Problem requirements » Copy every record verbatim but exclude the pictures.

*** Entries supplied Section Begins ***

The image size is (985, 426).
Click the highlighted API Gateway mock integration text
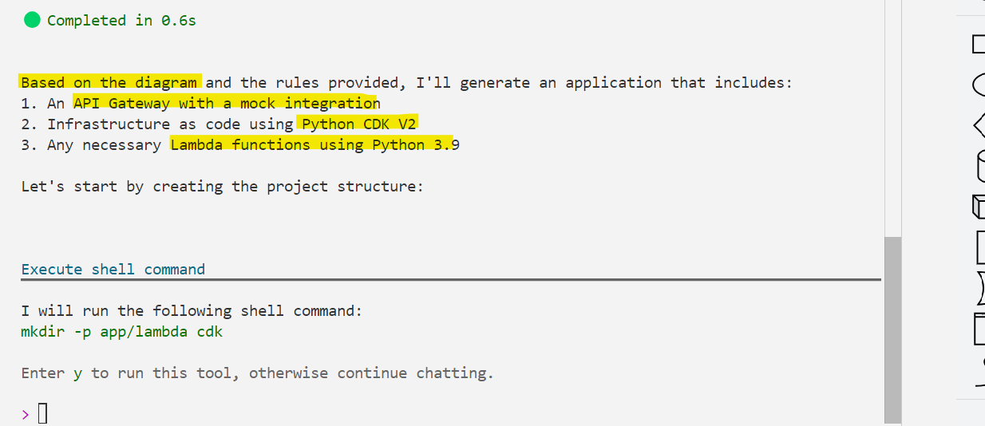(x=226, y=103)
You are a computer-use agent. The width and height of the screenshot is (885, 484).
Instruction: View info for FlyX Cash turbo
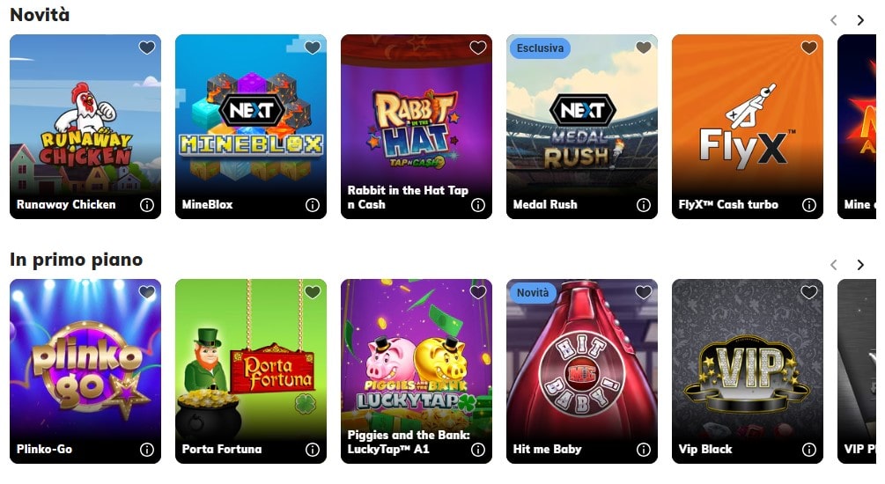808,205
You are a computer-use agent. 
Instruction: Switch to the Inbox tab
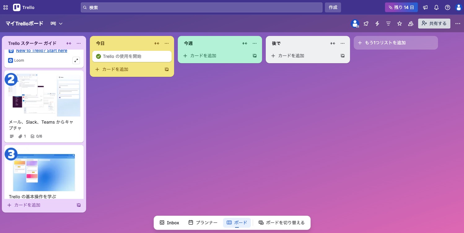point(169,223)
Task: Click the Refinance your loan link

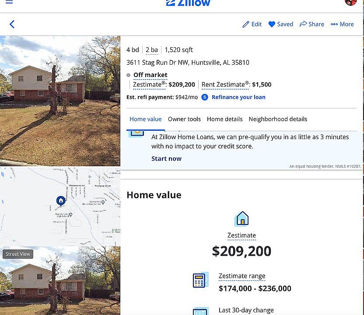Action: [238, 97]
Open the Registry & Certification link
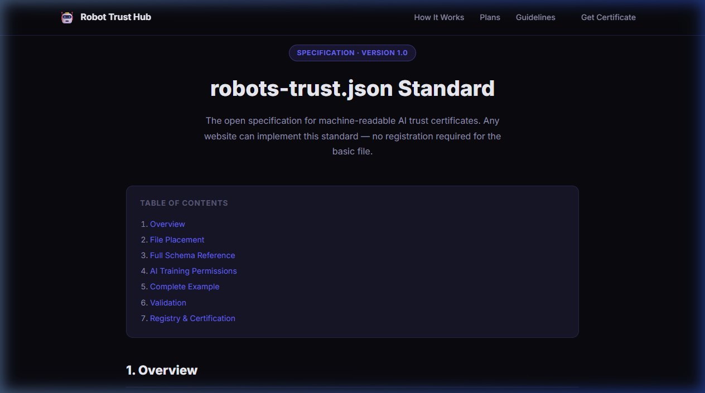 point(192,318)
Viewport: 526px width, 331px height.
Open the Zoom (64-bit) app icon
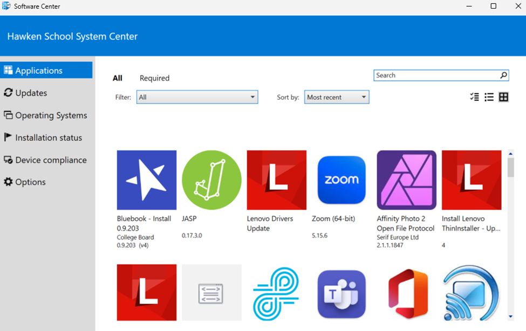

*** Entries supplied Section Ends ***

Response for this exercise »
The image size is (985, 426).
Click the highlighted API Gateway mock integration text
(x=226, y=103)
You are a computer-use agent. The width and height of the screenshot is (885, 484).
Instruction: View info for FlyX Cash turbo
808,205
You are a computer-use agent. 
Instruction: Switch to the Inbox tab
point(169,223)
Task: Click the Refinance your loan link

Action: [238, 97]
Open the Registry & Certification link
 point(192,318)
Viewport: 526px width, 331px height.
Open the Zoom (64-bit) app icon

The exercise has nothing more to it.